### TASK OBJECTIVE
Write down exactly the lines from the one below that has "Select application number 54996/2015" to the end of the data, both ends included; the pictures should not appear in your copy.

++++ TASK MATERIAL ++++

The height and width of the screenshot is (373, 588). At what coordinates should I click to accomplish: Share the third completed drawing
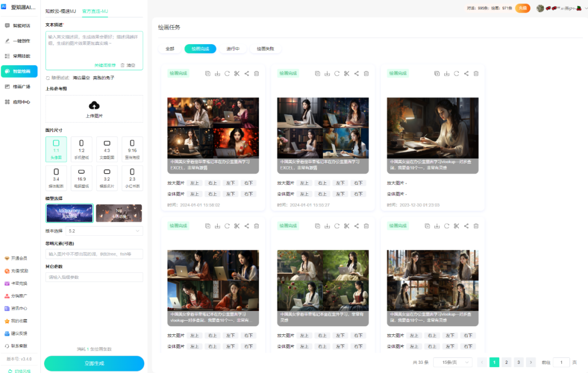(466, 73)
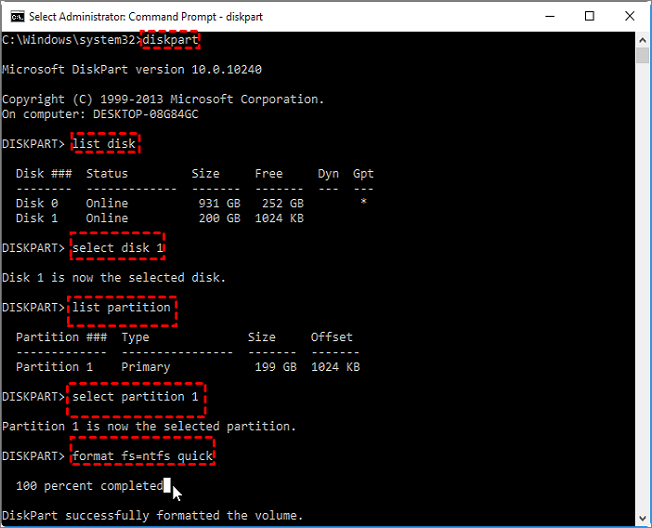Click the "100 percent completed" line
Viewport: 652px width, 528px height.
pyautogui.click(x=90, y=486)
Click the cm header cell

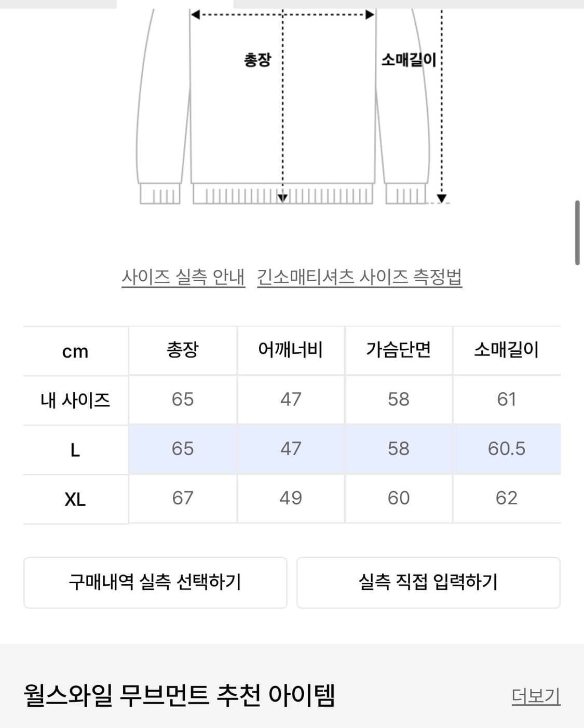(75, 351)
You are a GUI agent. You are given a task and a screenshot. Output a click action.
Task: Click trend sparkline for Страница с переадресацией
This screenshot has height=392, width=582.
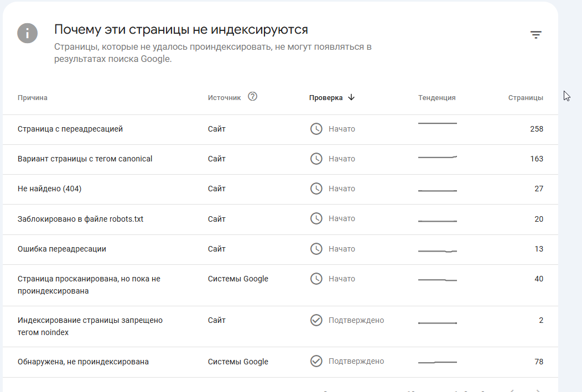click(437, 123)
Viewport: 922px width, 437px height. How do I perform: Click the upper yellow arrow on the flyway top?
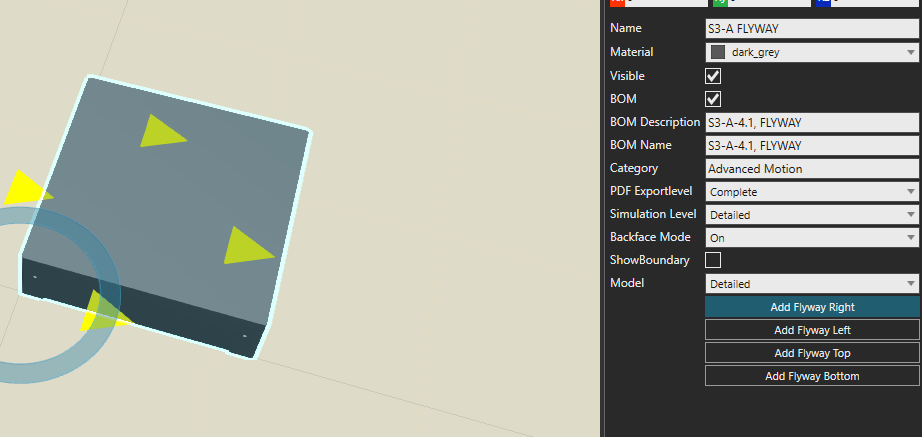pyautogui.click(x=160, y=132)
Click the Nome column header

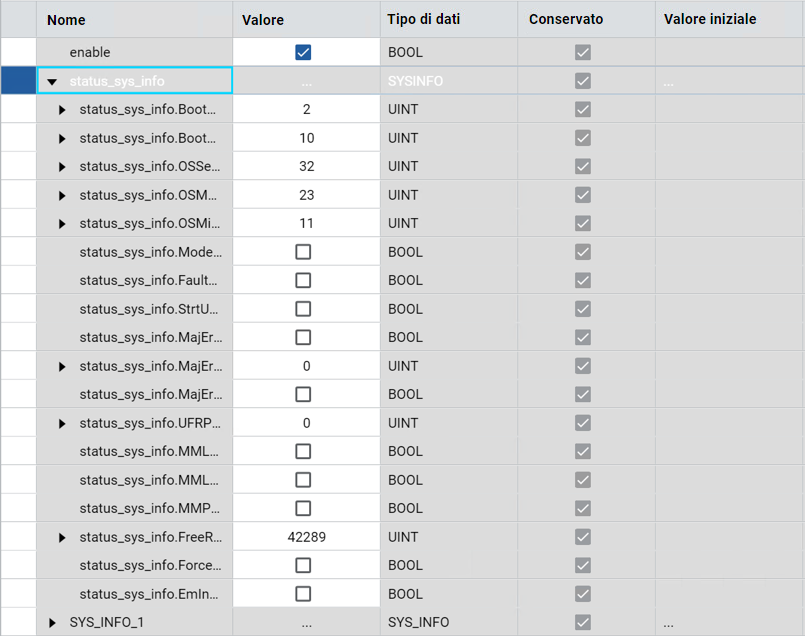tap(66, 19)
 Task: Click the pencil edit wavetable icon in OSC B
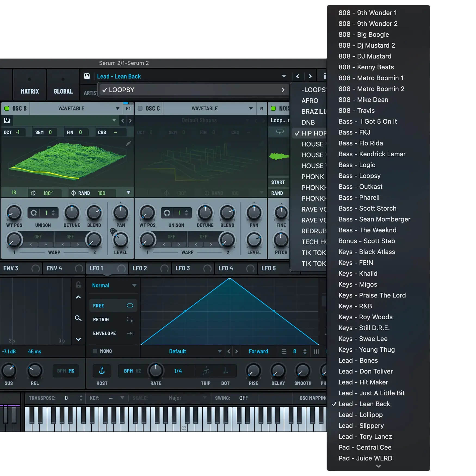[128, 143]
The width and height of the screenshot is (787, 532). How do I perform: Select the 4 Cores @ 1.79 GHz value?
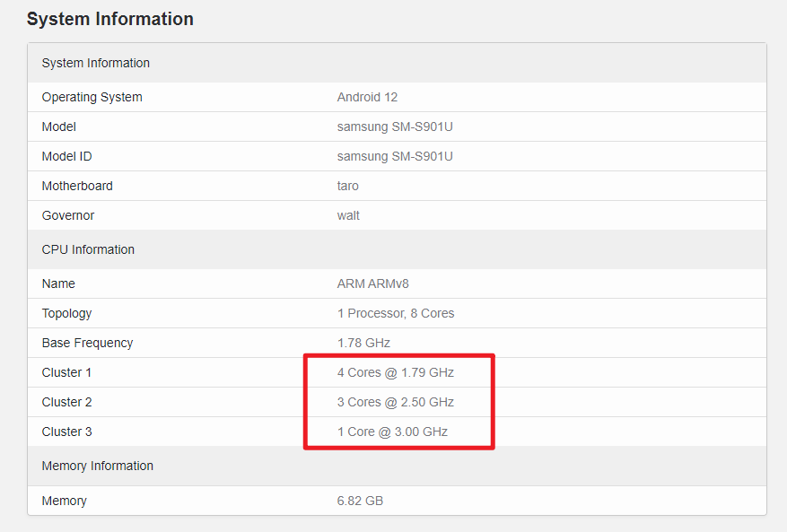[x=396, y=372]
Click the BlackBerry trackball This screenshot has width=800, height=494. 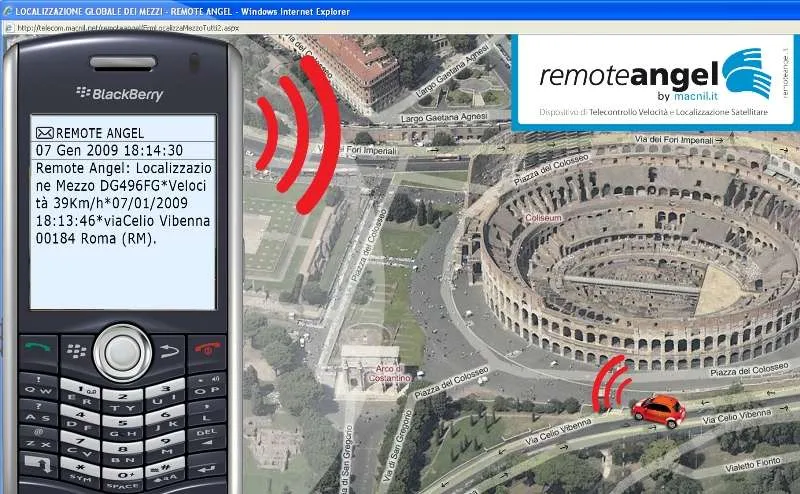[122, 352]
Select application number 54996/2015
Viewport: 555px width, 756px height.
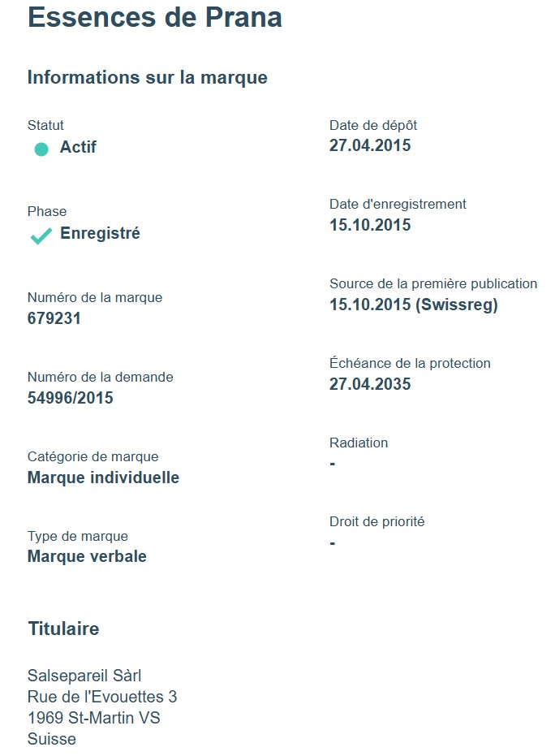click(71, 398)
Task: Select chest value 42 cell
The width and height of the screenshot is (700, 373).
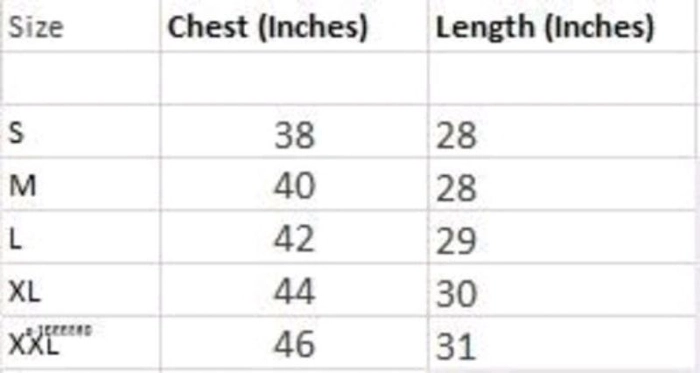Action: [x=294, y=237]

++++

### SOLUTION TO THE PROBLEM
Select application number 54996/2015
Viewport: 555px width, 756px height.
click(71, 398)
Task: Select chest value 42 cell
The width and height of the screenshot is (700, 373).
Action: [x=294, y=237]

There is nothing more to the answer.